Essie Coffey , born Essieina Shillingsworth, (1941–1998) was born near Goodooga in northern New South Wales, Australia.  She was a Muruwari woman and the co-founder of the Western Aboriginal Legal Service and served on a number of government bodies and Aboriginal community organisations.

Her family avoided forced relocation to an Aboriginal reserve by following seasonal rural work.

Coffey co-founded the Western Aboriginal Legal Service and the Aboriginal Heritage and Cultural Museum in Brewarrina, serving on several government bodies and Aboriginal community organisations including the Aboriginal Lands Trust and the Aboriginal Advisory Council. She was an inaugural member of the Council for Aboriginal Reconciliation.

She was awarded a Medal of the Order of Australia (OAM) on 10 June 1985, for service to the Aboriginal community. She was nominated for an MBE but refused it, explaining "I knocked the MBE back because I'm not a member of the British Empire".

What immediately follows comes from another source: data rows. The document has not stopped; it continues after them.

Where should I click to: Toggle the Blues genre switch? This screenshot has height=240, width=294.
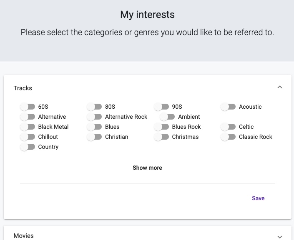coord(95,127)
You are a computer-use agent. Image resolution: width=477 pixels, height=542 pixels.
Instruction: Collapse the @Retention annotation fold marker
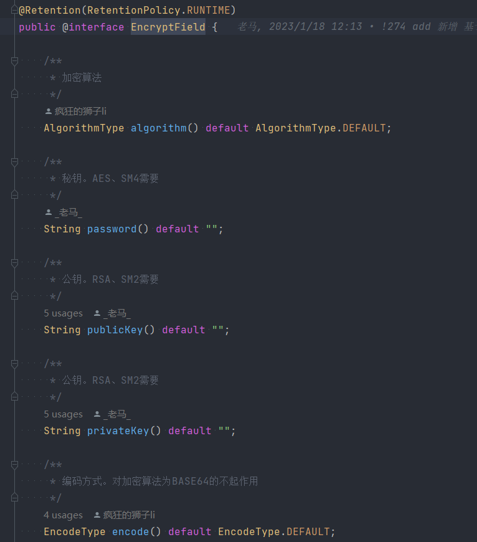pyautogui.click(x=14, y=10)
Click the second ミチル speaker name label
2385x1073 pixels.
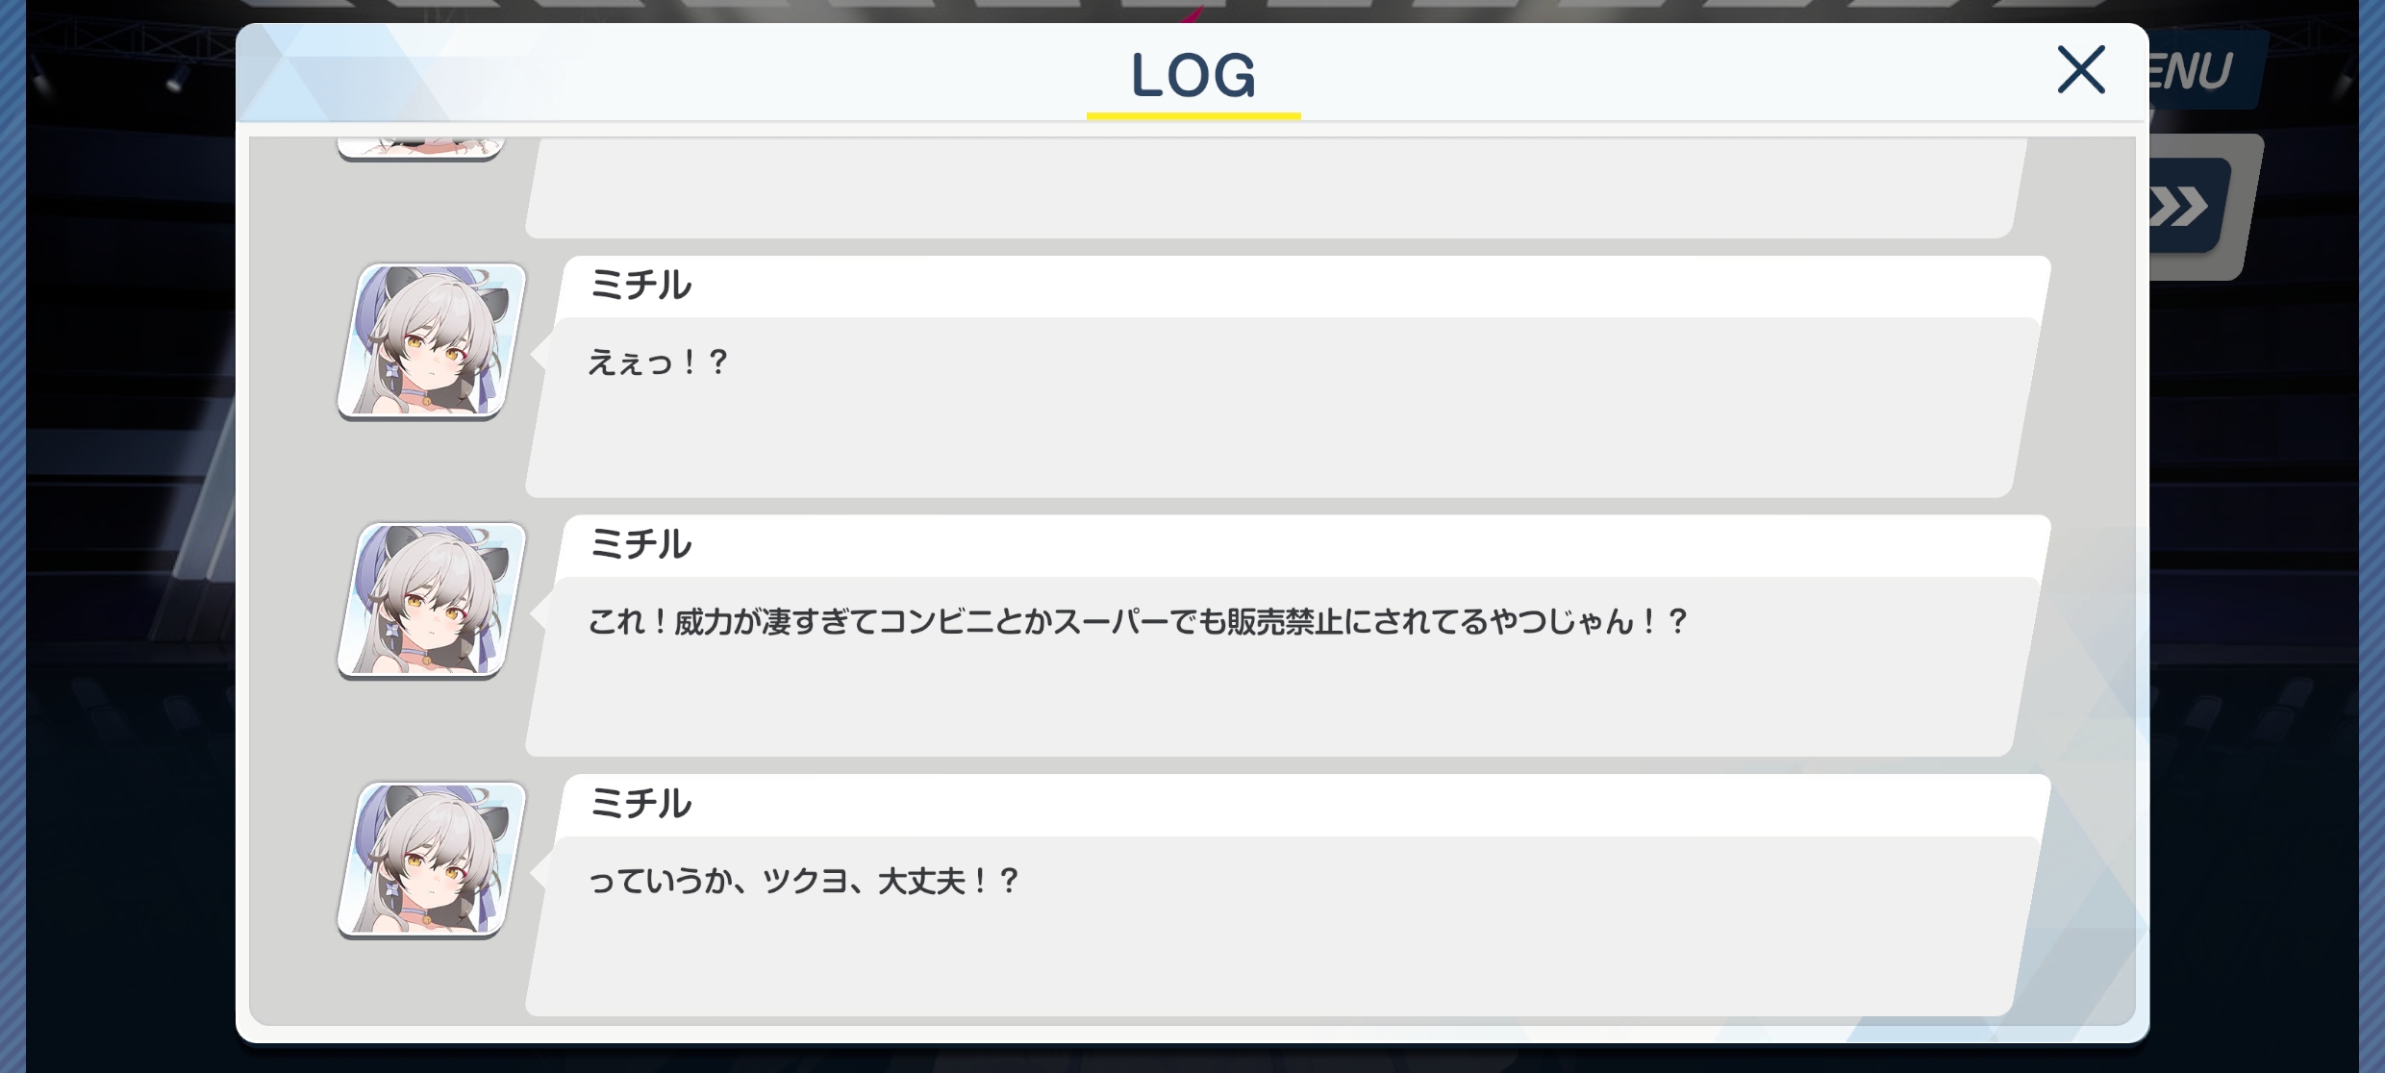[640, 545]
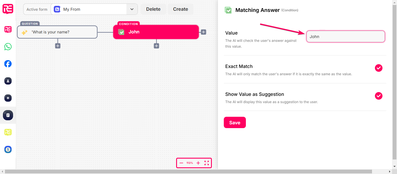Open the contacts person sidebar icon

[8, 81]
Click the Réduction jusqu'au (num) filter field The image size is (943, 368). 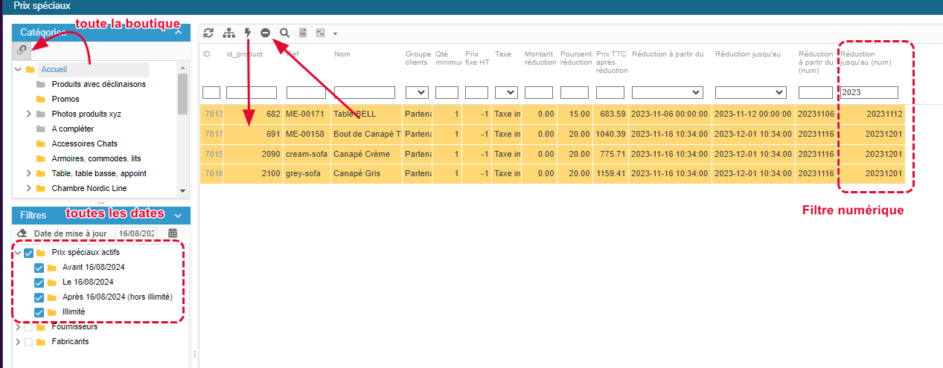click(869, 92)
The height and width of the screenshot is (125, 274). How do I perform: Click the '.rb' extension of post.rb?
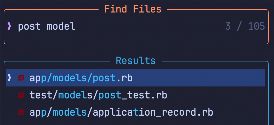(124, 78)
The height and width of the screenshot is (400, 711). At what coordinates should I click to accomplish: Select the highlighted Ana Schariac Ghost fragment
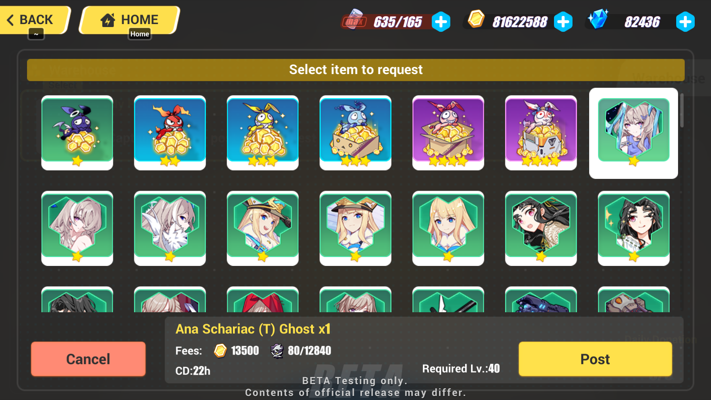click(634, 133)
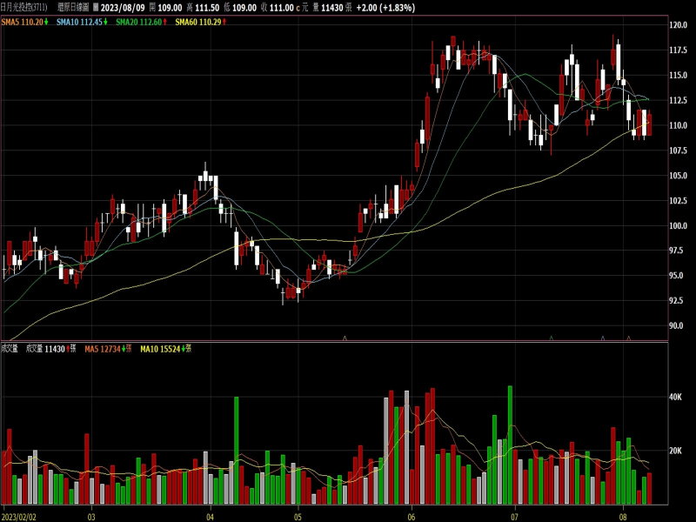Click the red up-arrow after SMA20 112.60
The width and height of the screenshot is (696, 522).
(x=165, y=22)
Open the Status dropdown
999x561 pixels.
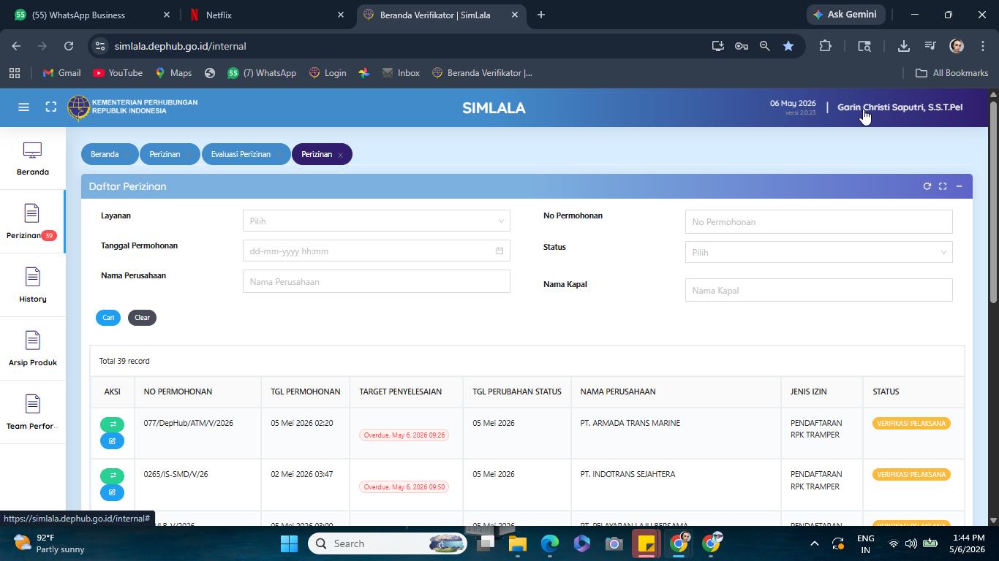[818, 252]

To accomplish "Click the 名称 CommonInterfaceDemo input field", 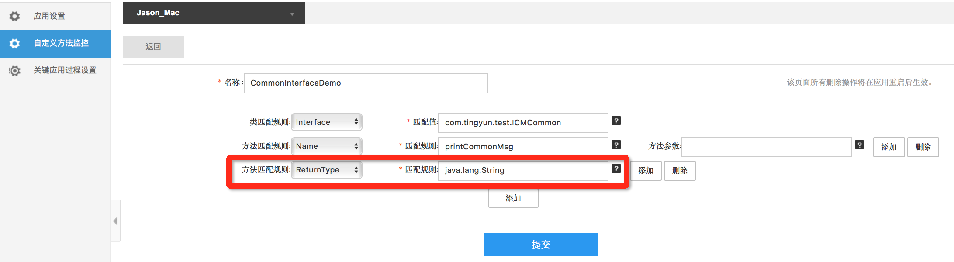I will [366, 83].
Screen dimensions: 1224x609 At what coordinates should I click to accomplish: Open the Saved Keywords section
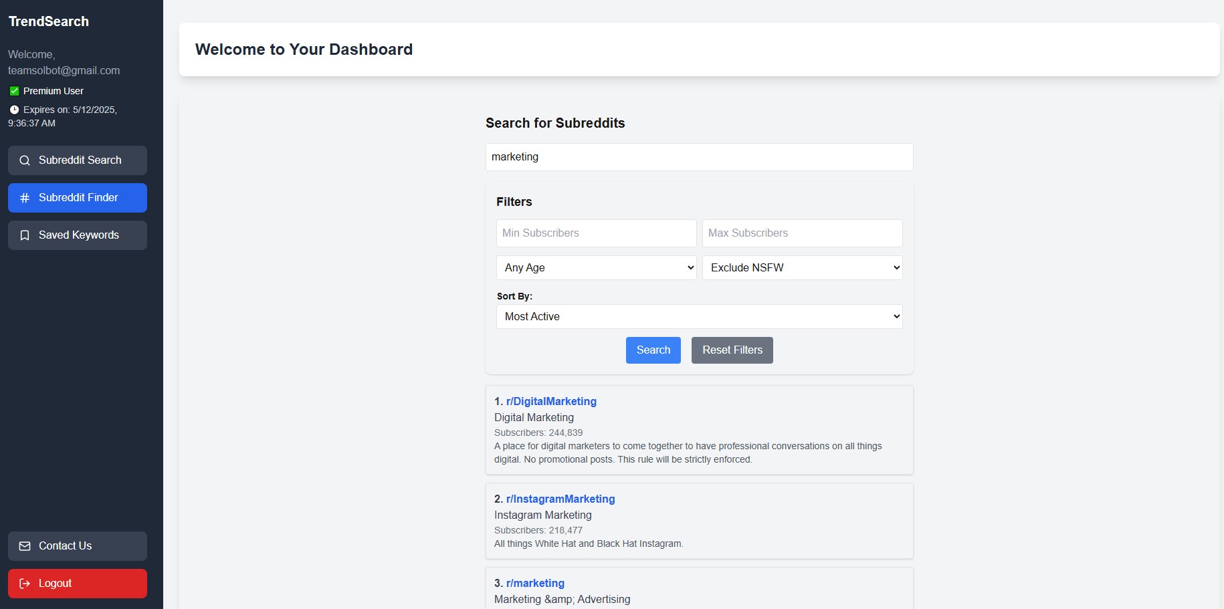78,235
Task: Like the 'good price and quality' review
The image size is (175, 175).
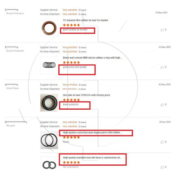Action: (162, 67)
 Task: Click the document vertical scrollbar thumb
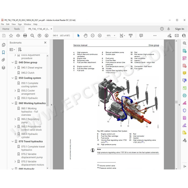click(176, 102)
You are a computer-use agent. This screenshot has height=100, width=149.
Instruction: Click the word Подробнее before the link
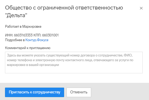(x=13, y=40)
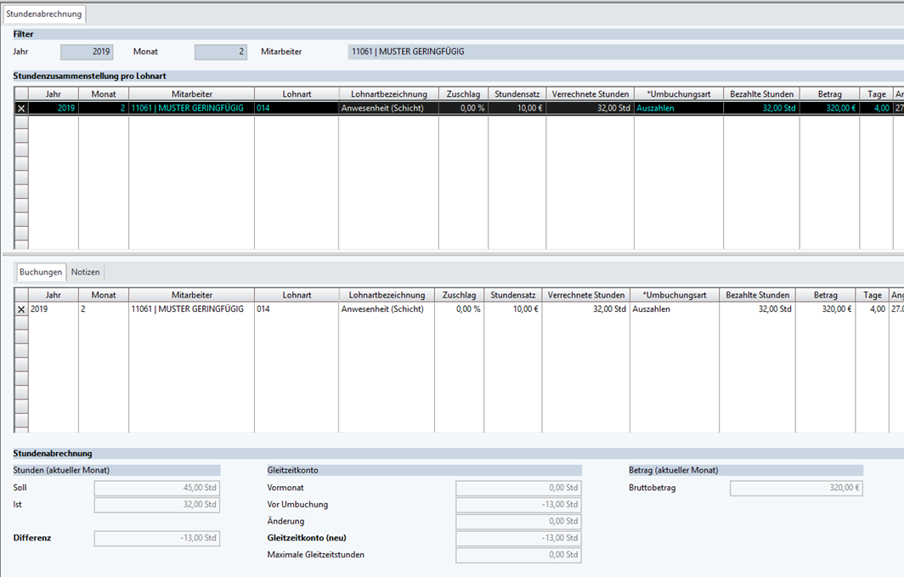Select the Lohnart 014 cell in Buchungen grid
Viewport: 904px width, 577px height.
[296, 309]
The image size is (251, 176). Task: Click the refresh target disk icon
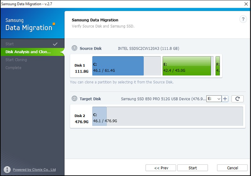[238, 99]
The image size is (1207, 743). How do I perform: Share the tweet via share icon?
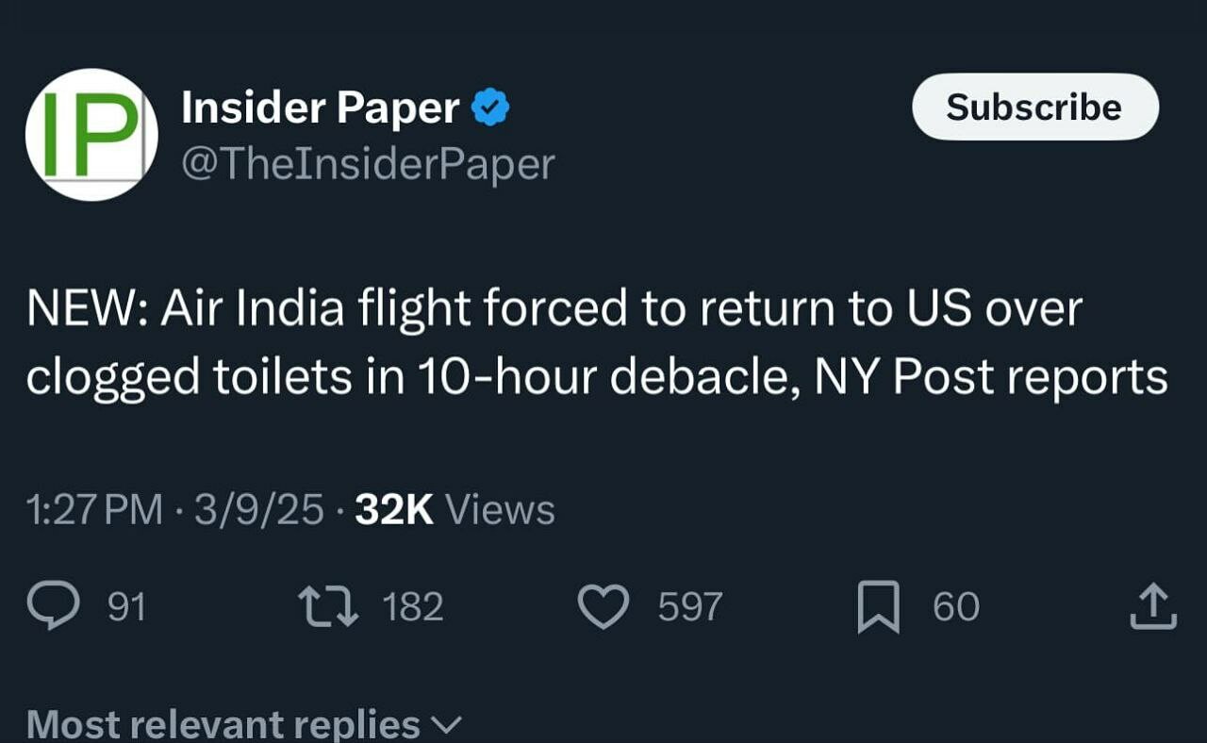coord(1153,606)
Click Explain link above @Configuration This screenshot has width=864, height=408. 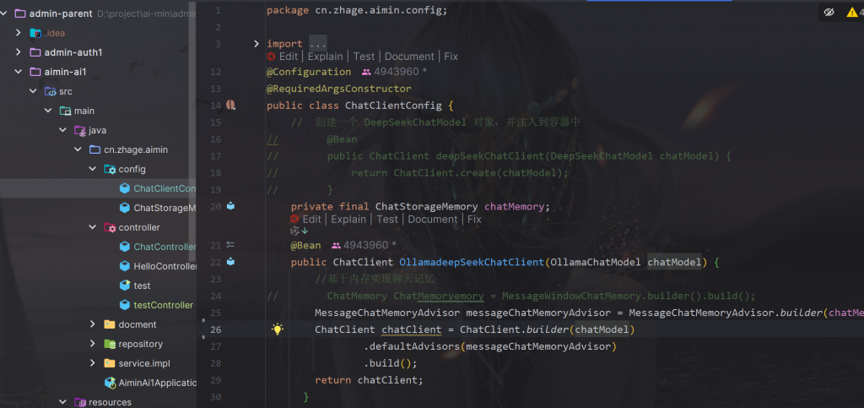[x=325, y=57]
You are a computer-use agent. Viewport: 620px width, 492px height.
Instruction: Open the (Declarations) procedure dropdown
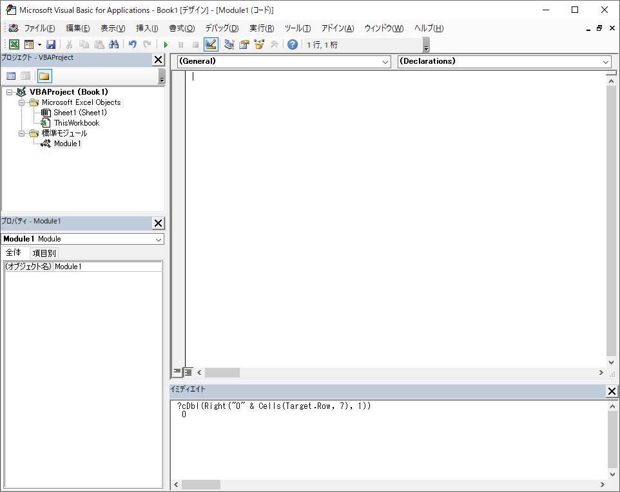click(606, 62)
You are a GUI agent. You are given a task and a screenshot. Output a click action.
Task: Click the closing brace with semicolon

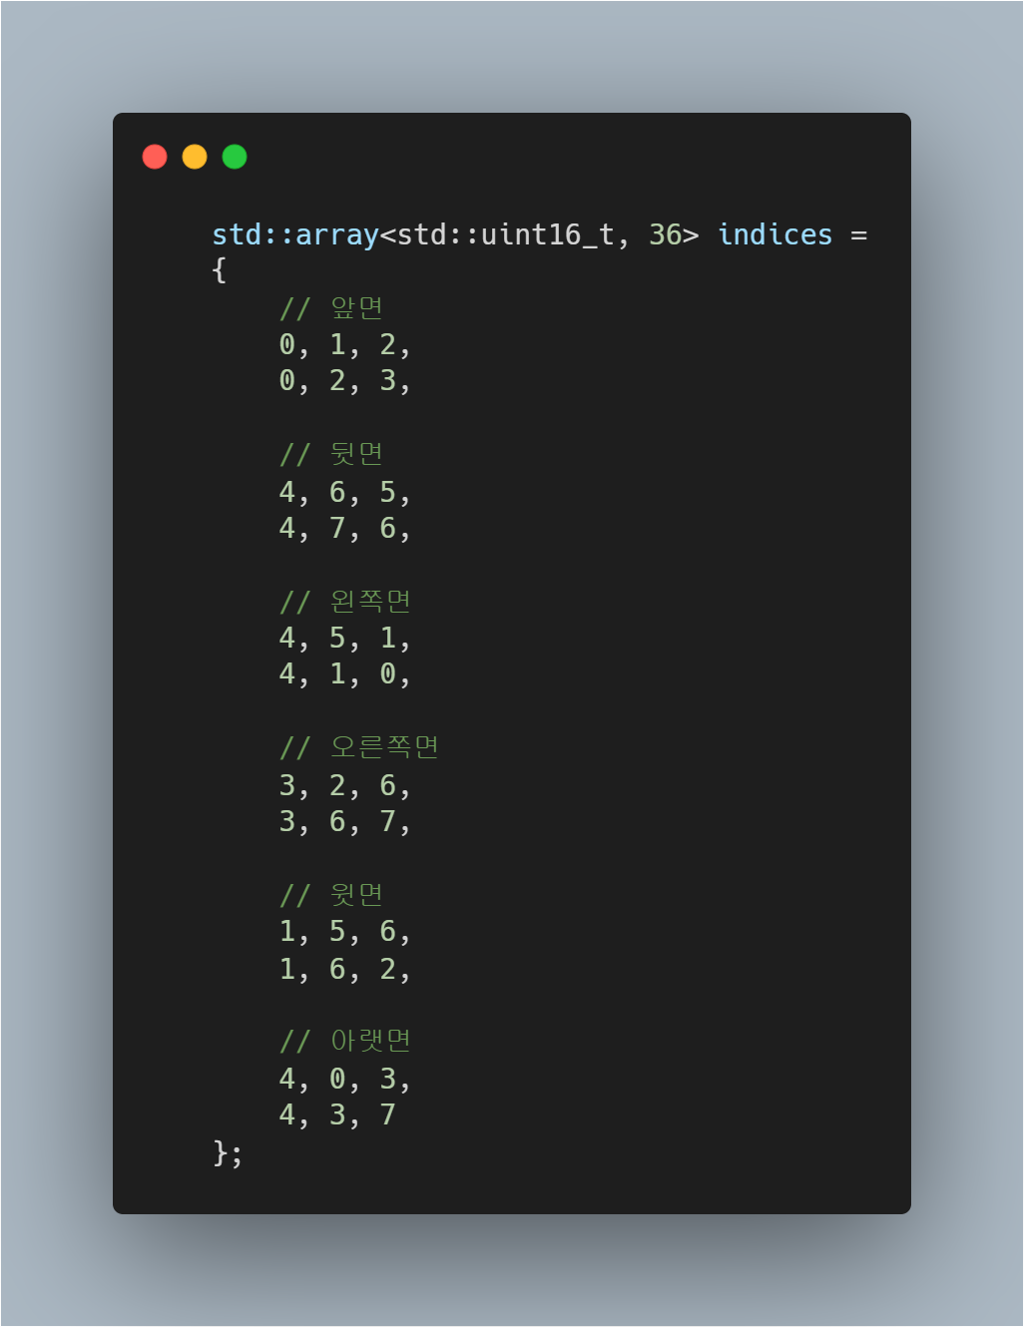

Coffey was also an active filmmaker. In 1978 she made My Survival as an Aboriginal, which she gave to Queen Elizabeth II as a gift at the opening of Australia's new Parliament House in 1988. The film won the Greater Union Award for documentary film and the Rouben Mamoulian Award at the Sydney Film Festival 1979.  The sequel, My Life As I Live It, was released in 1993. Coffey also appeared in the film Backroads.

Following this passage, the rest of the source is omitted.